In this exhibition, Barrett used immersive elements and video art to present the body in states of both progression and regression, reflecting on how human beings exist within the natural world. His approach evokes a sense of ritualistic exploration, framing the male figure within an Irish landscape that speaks to fragility, spiritual quest, and ecological balance.
Caul on view at Dismantle, 2019
Caul is a deeply auto-fictional work that intricately weaves together his personal history, themes of survival, and transformative ritual, while also addressing larger socio-political forces, particularly the pressures of technological advancements and patriarchal traditions.
The performance draws from Barrett’s own birth experience, where the umbilical cord wrapped around his neck, causing a near-death experience. This life-or-death moment echoes the rites of passage in shamanic traditions, where such experiences are often seen as part of a spiritual or transformative journey. The auto-fictional nature of the work allows Barrett to narrate his own personal trauma within the framework of larger existential and societal forces, connecting his physical survival to broader spiritual rituals that focus on transformation and rebirth. This aspect of the work speaks to the human need to reimagine or reset one’s connection to the world in the face of extreme circumstances—whether those are natural or societal.
Similarly, Fall of Man expands upon these themes by using a ritualistic and performative act to engage with the body’s vulnerabilities. Standing beneath a waterfall, Barrett subjected himself to extreme cold and pressure, forcing a blanking of the mind.
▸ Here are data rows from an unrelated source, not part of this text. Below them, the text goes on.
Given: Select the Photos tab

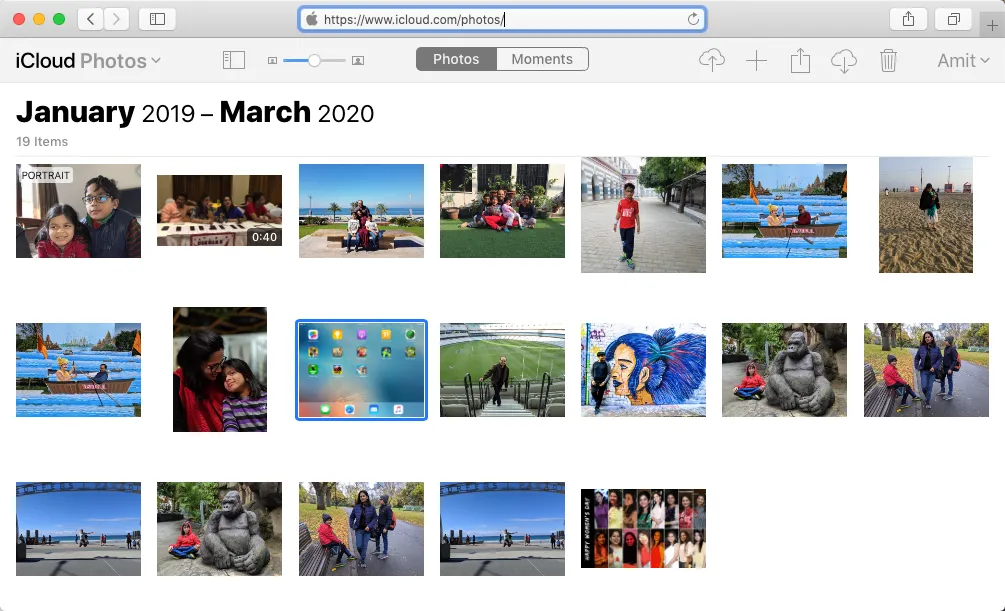Looking at the screenshot, I should pos(456,58).
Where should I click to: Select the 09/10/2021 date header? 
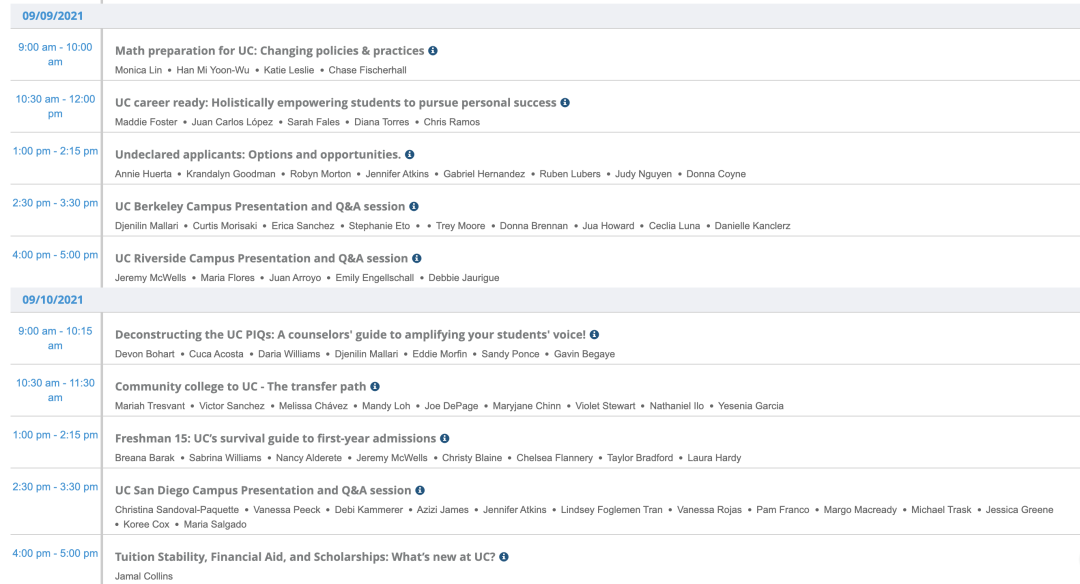click(52, 300)
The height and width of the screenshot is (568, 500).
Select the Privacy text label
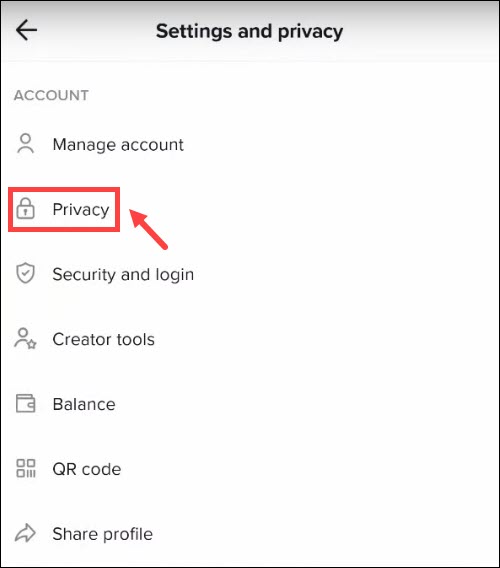pyautogui.click(x=81, y=209)
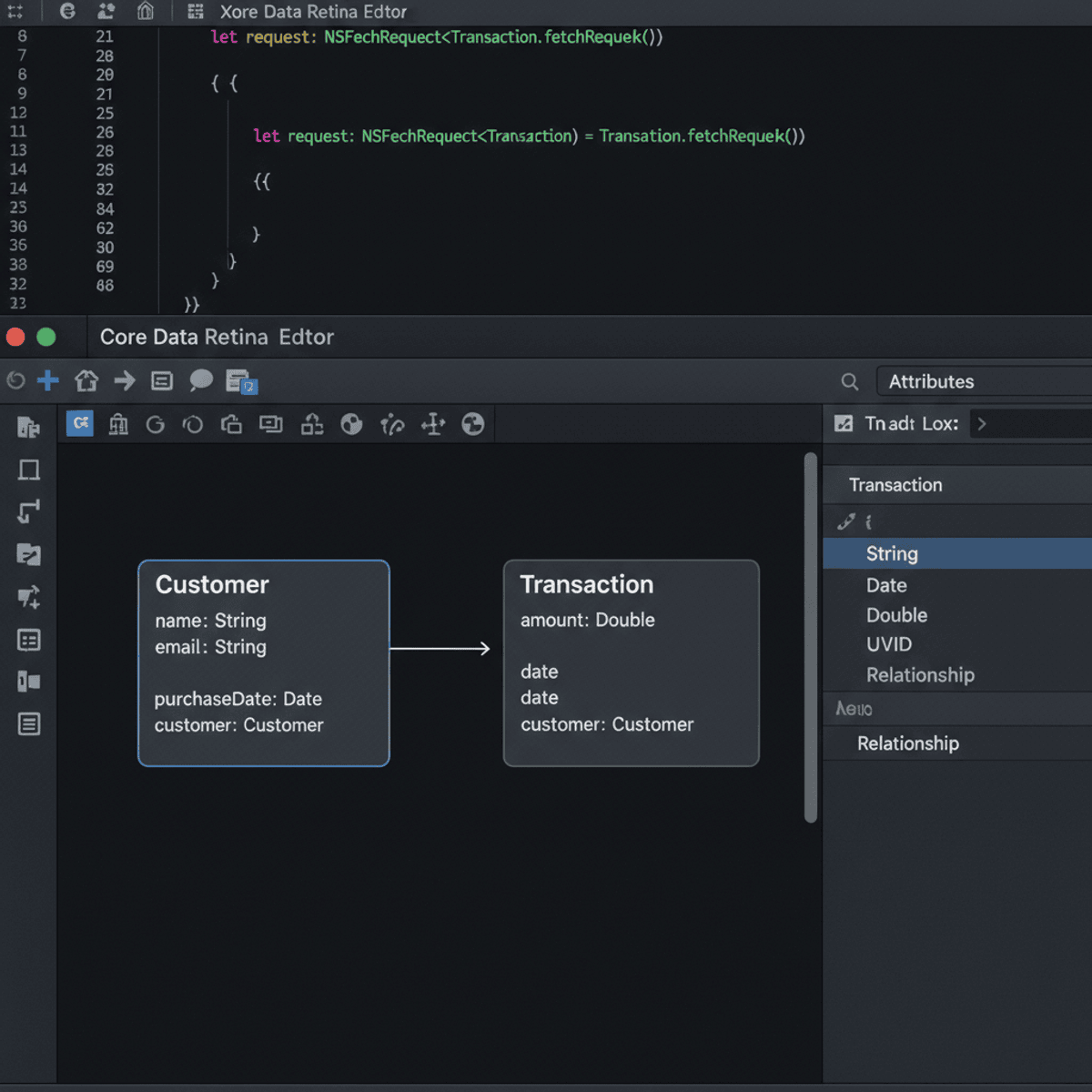Open the comment bubble icon in the toolbar
The image size is (1092, 1092).
click(x=201, y=380)
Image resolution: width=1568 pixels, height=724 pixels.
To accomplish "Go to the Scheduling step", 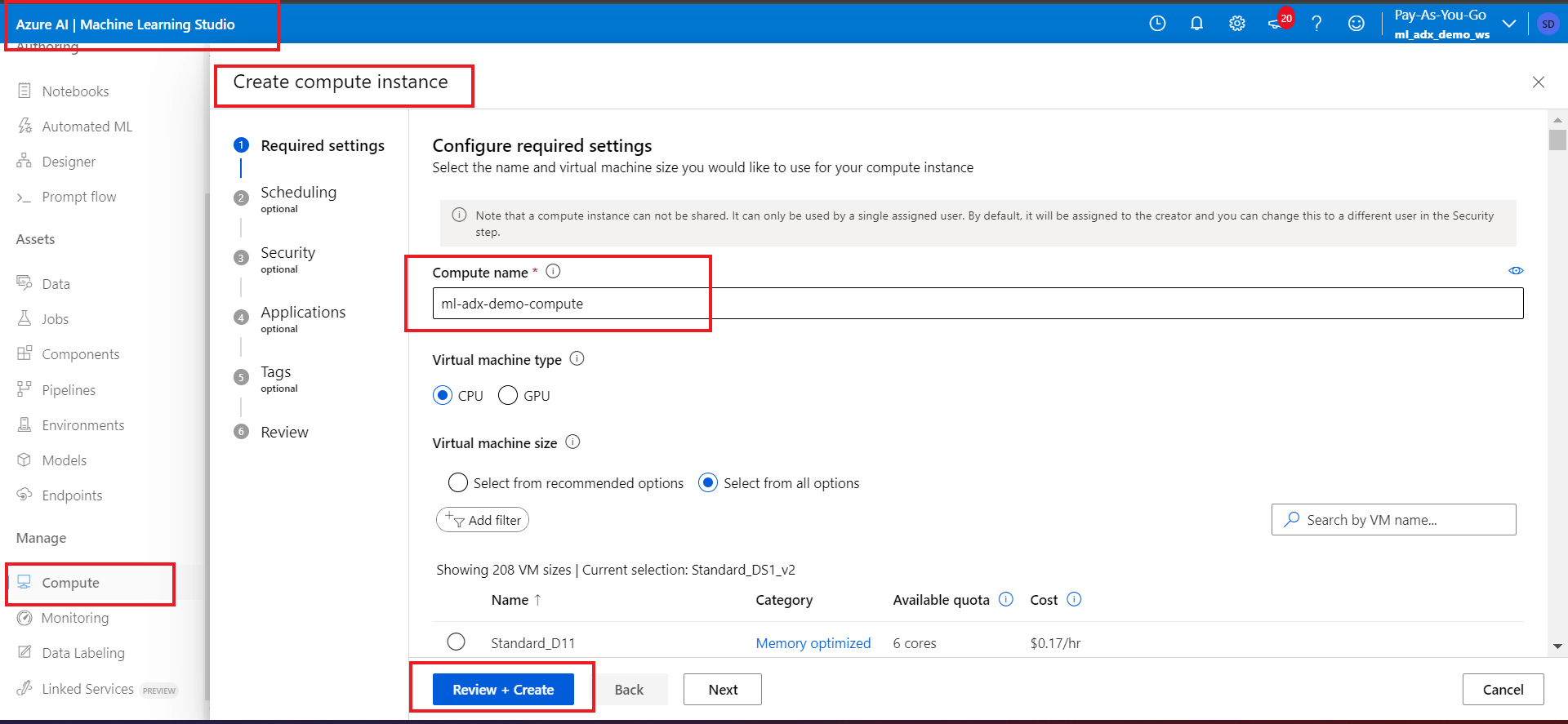I will pyautogui.click(x=298, y=193).
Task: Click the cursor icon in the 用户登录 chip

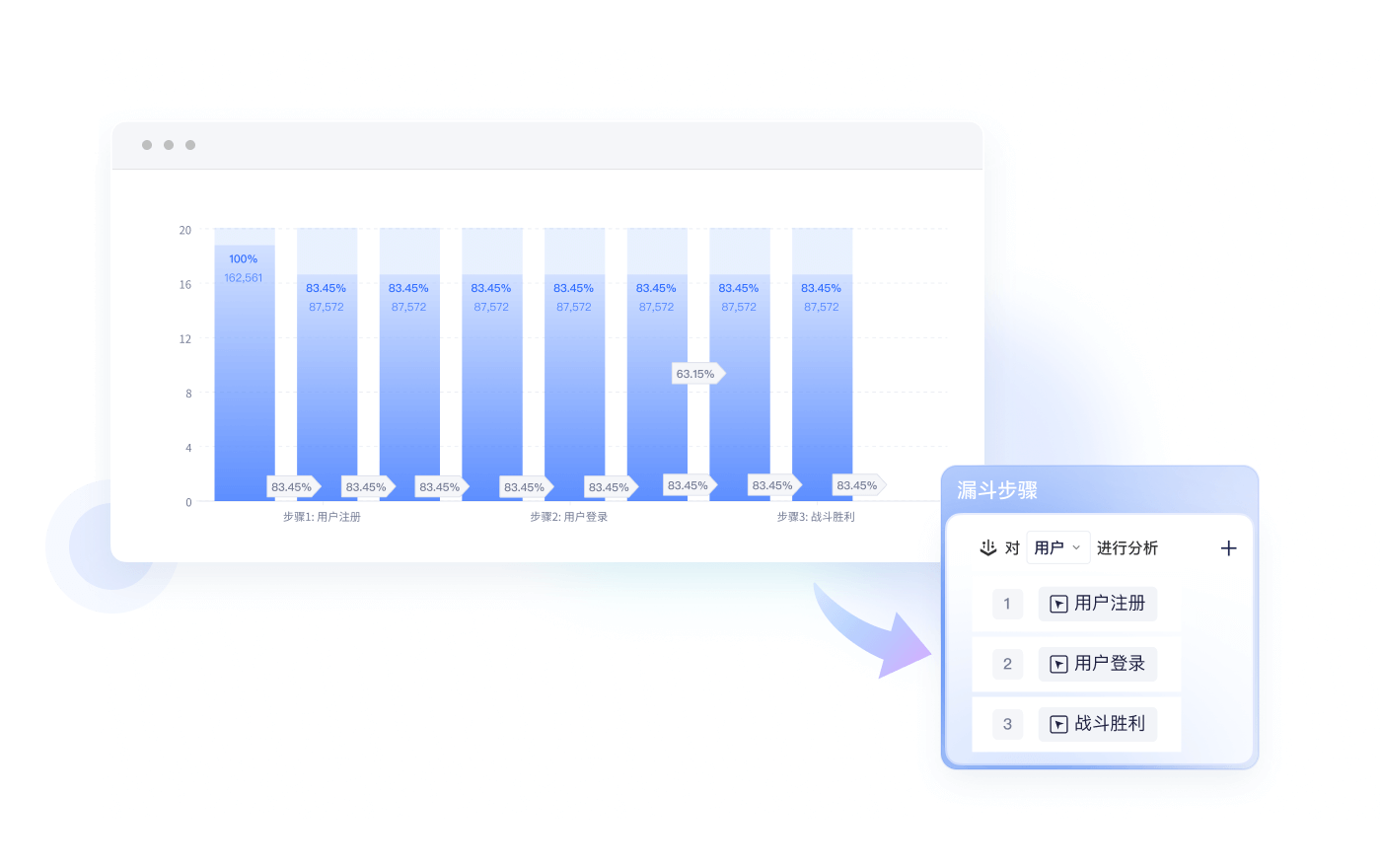Action: pyautogui.click(x=1058, y=664)
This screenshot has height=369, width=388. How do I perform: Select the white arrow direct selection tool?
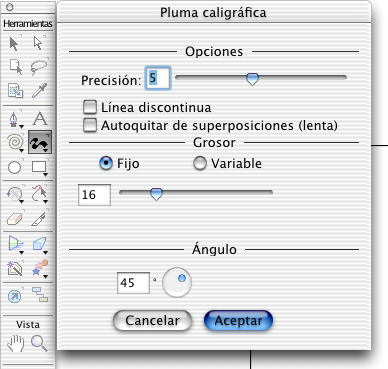pos(38,43)
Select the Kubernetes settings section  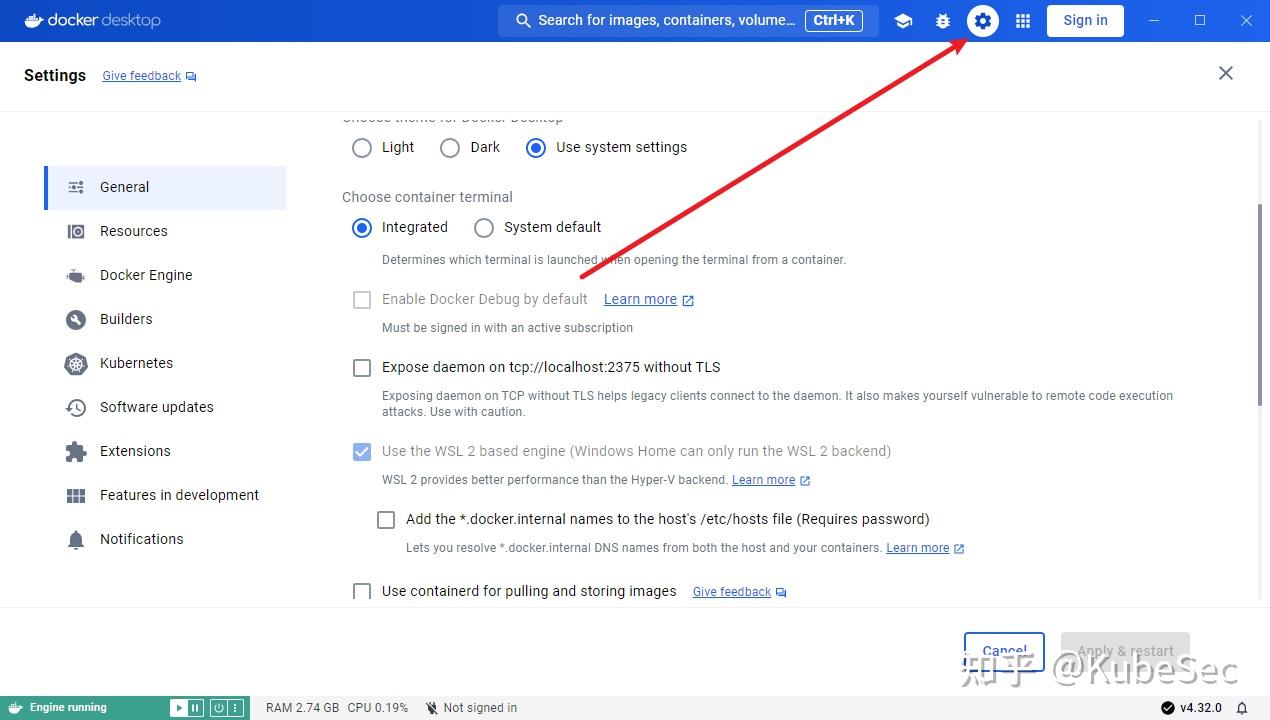(x=136, y=363)
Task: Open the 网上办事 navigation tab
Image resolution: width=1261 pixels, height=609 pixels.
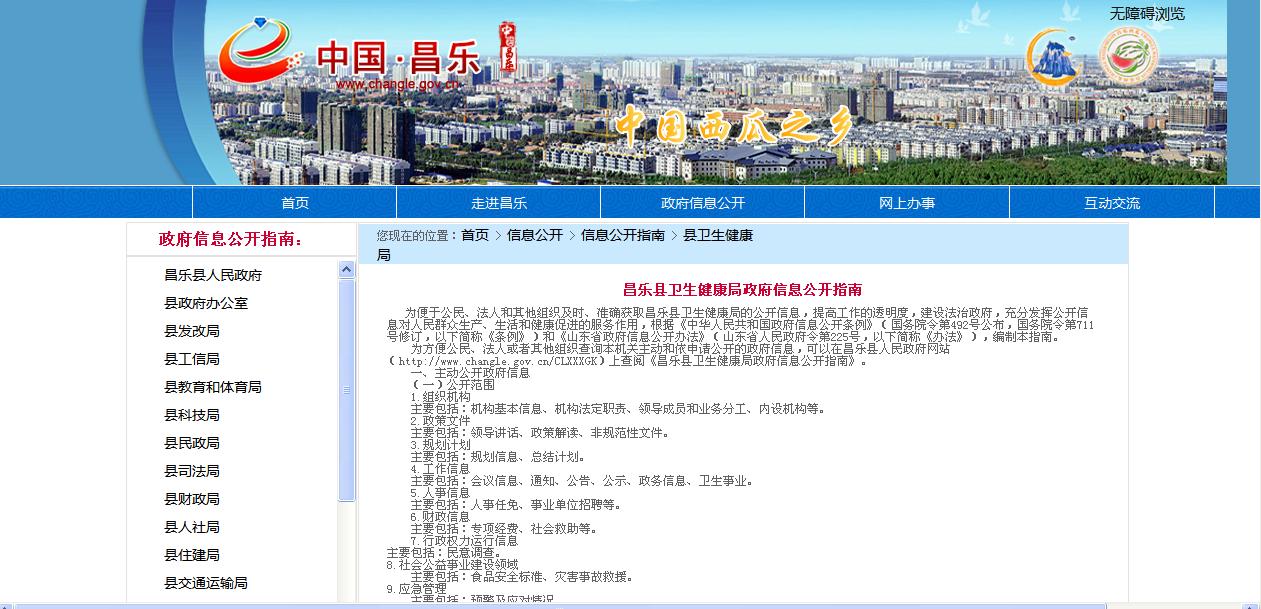Action: tap(907, 203)
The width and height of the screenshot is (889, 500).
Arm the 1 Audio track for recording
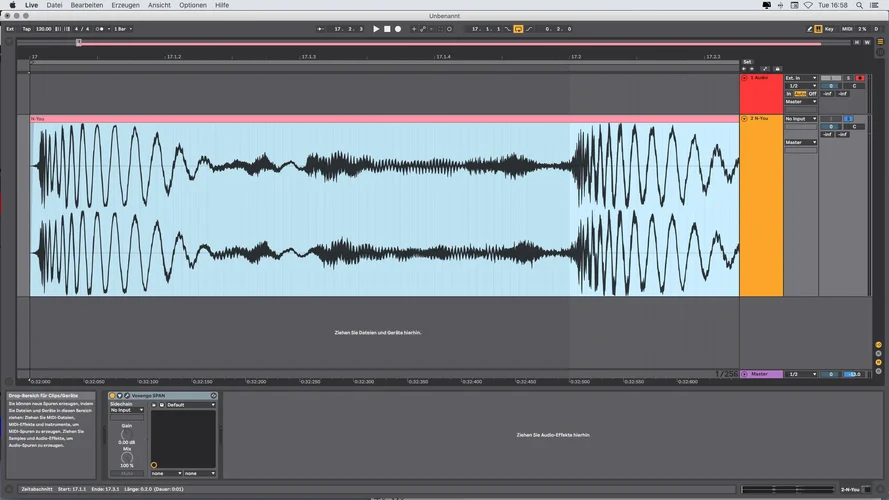click(x=860, y=78)
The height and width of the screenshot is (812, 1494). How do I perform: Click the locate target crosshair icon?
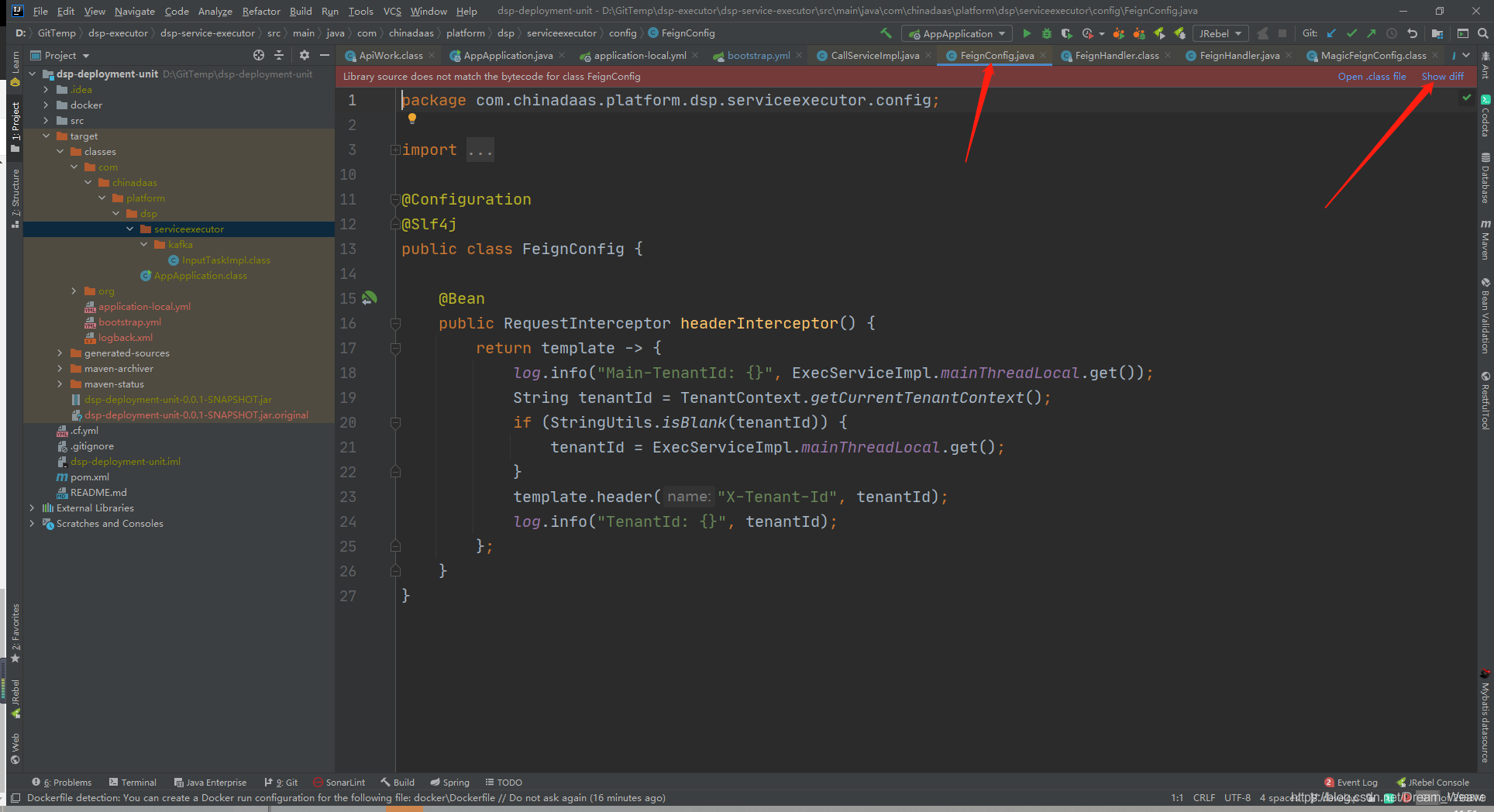259,55
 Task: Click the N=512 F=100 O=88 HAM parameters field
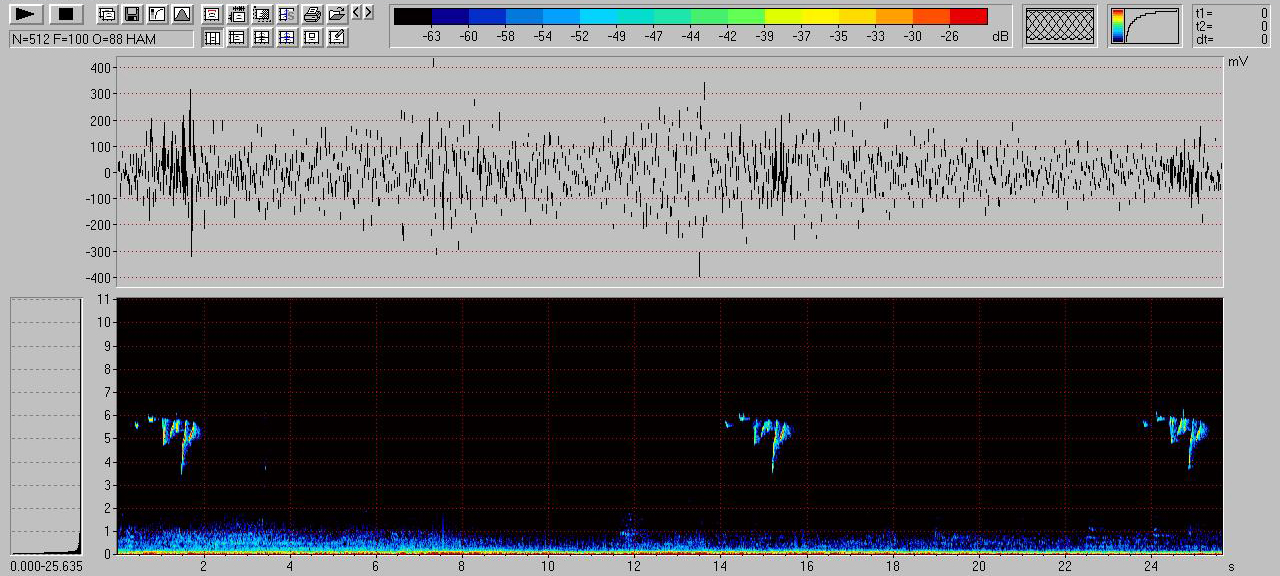point(101,39)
This act can be interpreted as a metaphorical shedding of self, a return to a primal, unmediated state, which stands in contrast to the growing influence of technology and mechanised systems that increasingly mediate human experience. This blanking of the mind can be seen as a refusal of the constant noise of modern society, the technological imperative, and the patriarchal structures that demand conformity. It is an attempt to return to something raw and unencumbered by external forces.
The exhibition ultimately employs ritualistic acts of transformation to combat the alienating forces of technological advancement and patriarchal tradition. These rituals act as methods of self-preservation, allowing the artist to regain agency in a world increasingly defined by external control. Through these personal, embodied performances, Barrett creates space for resistance and reimagines the possibilities for the human body in the face of ever-encroaching systems of power.